+++ Supplied text +++

I'd be lying if I said I didn't want Jerry Prevo to like me as I was driving to the Anchorage Baptist Temple on Wednesday afternoon.

Sure I was gay, and he knew I was gay, and he was a hard-line Evangelical Christian pastor who'd successfully led every Alaska anti-gay measure in my lifetime. But I looked totally normal in my church clothes. I was smart, I was funny, I was from his neighborhood. What wasn't to like?

My plan was to talk with him about why he was fighting an effort to add sexual orientation to the city's anti-discrimination ordinance. I promised myself that I would really try to listen to him. I crossed into the East Side, where I grew up, passing Value Village and Max's Beefy Burgers and the flower shop. Maybe, I thought, Prevo had some valid points about the ordinance being poorly written. Maybe we could find some common ground.

While I'm being honest, I should say I was kind of unmoved by the push for the ordinance change in the first place. Of course it's the right thing to do, a no-brainer really, but the fight brewing about it made me weary. I'd been getting messages on Facebook for months asking for stories about discrimination to help support the ordinance change. I kept reading the same volley of letters to the editor about how Prevo was a bigot, and how being gay is a sin. I'd been reading those letters for 20 years. I wanted to say, "Really? Again? " None of it reflected the Anchorage I knew.

+++

Written task 1 » In the essay about Jerry Prevo, which places does the writer pass after crossing into the East Side?
Written task 2 » According to the essay about Jerry Prevo, for how many years had the writer been reading the same letters to the editor?

+++ Given entries +++

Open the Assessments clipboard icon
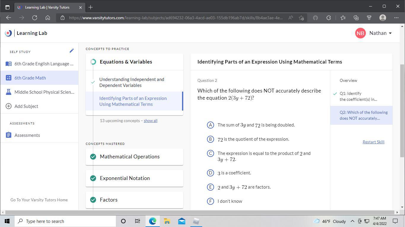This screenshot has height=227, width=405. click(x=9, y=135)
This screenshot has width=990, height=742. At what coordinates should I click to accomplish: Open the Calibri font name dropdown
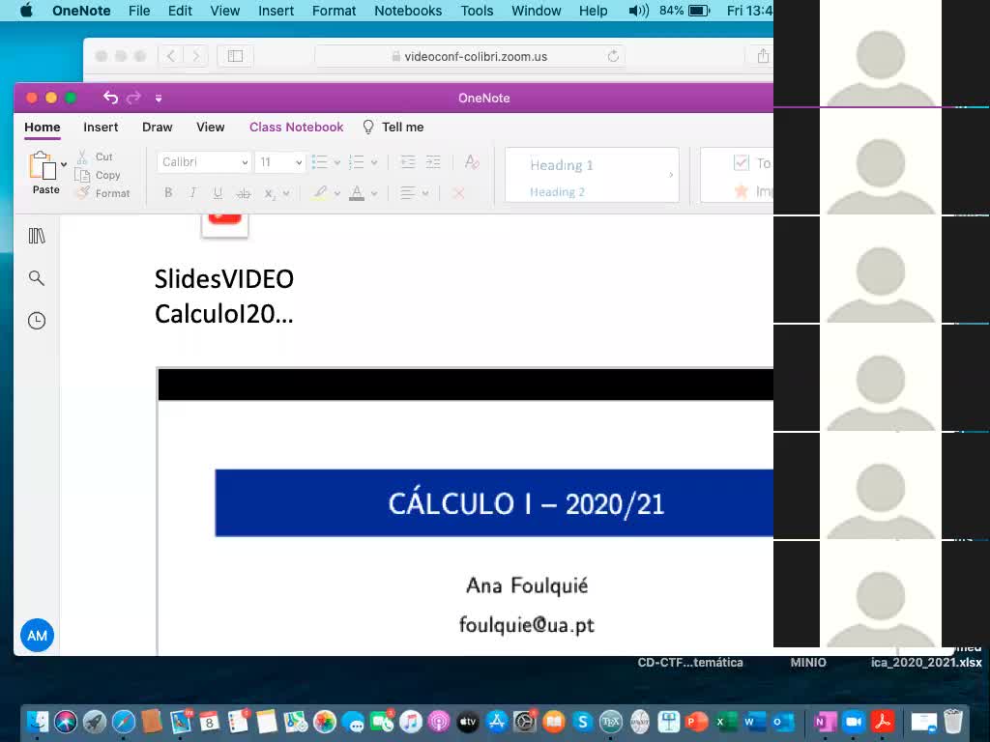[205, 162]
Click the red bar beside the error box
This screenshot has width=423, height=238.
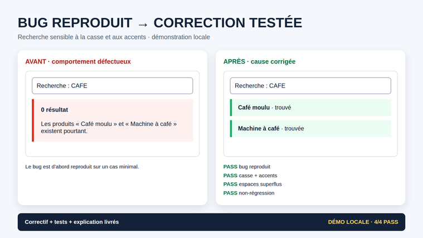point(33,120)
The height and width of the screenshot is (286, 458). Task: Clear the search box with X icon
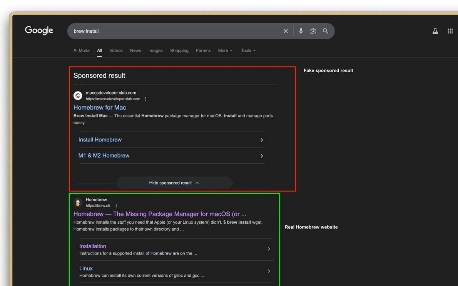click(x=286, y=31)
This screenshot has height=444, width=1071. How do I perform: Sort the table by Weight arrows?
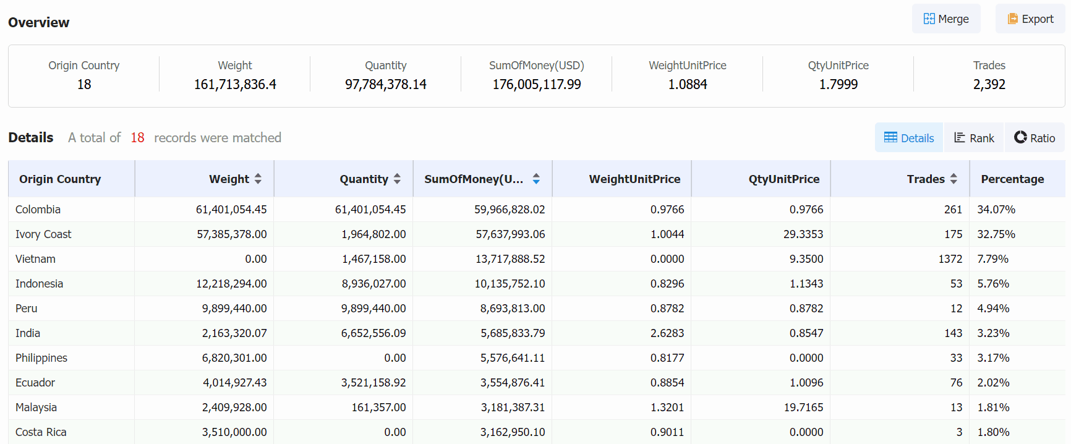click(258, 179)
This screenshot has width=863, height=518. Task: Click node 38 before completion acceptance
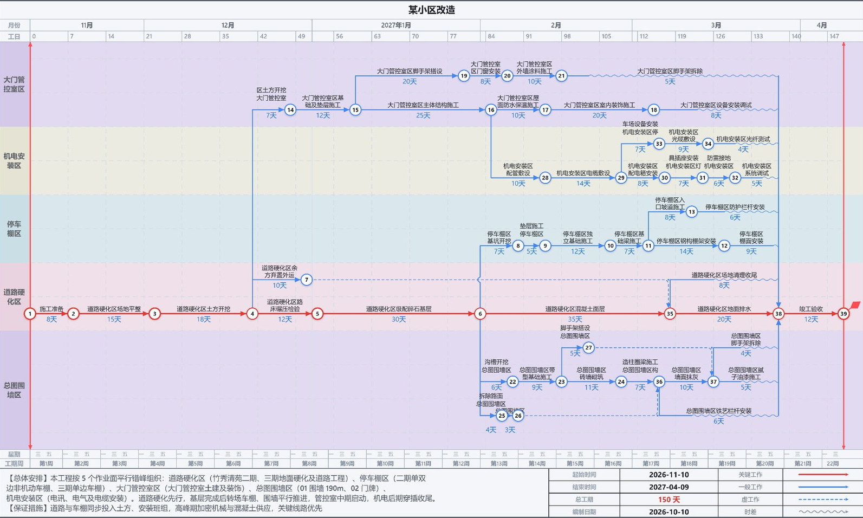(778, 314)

+++
+++ Given entries +++

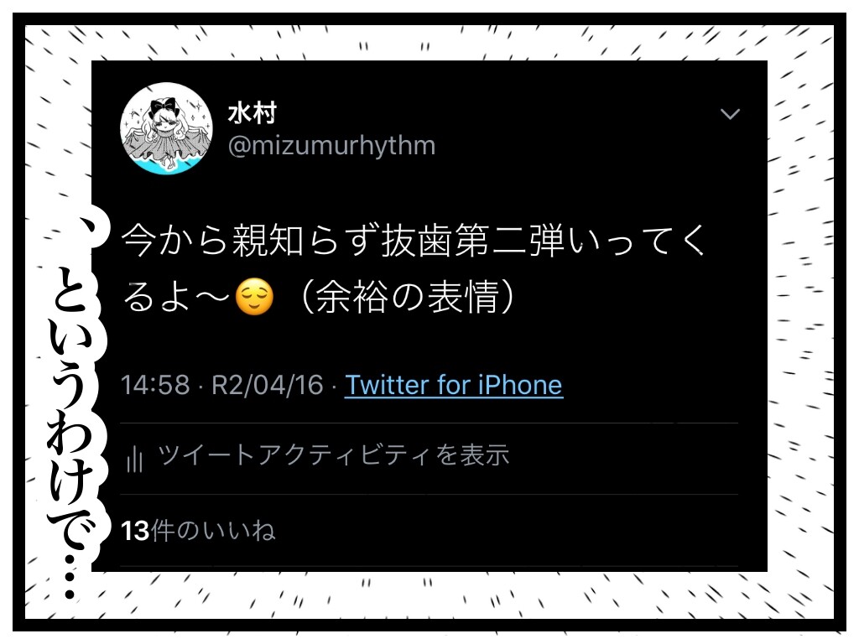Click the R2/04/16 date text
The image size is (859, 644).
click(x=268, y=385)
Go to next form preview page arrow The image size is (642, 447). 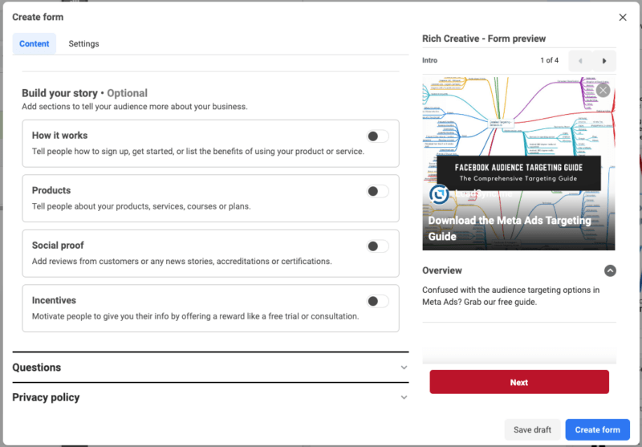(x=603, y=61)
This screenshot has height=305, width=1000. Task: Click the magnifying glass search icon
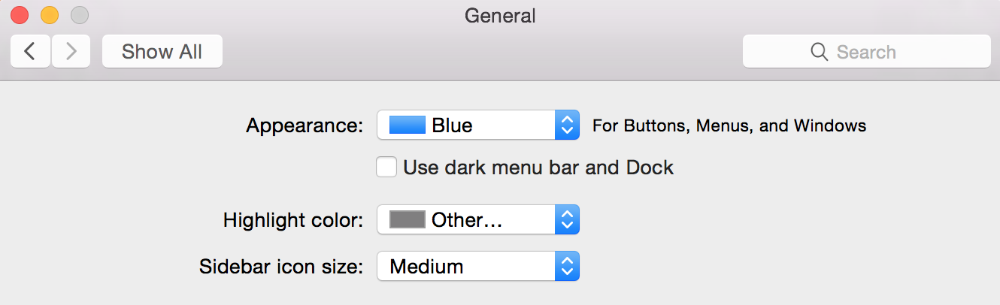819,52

+++

Expected answer 1 » Value Village, Max's Beefy Burgers and the flower shop.

Expected answer 2 » 20 years.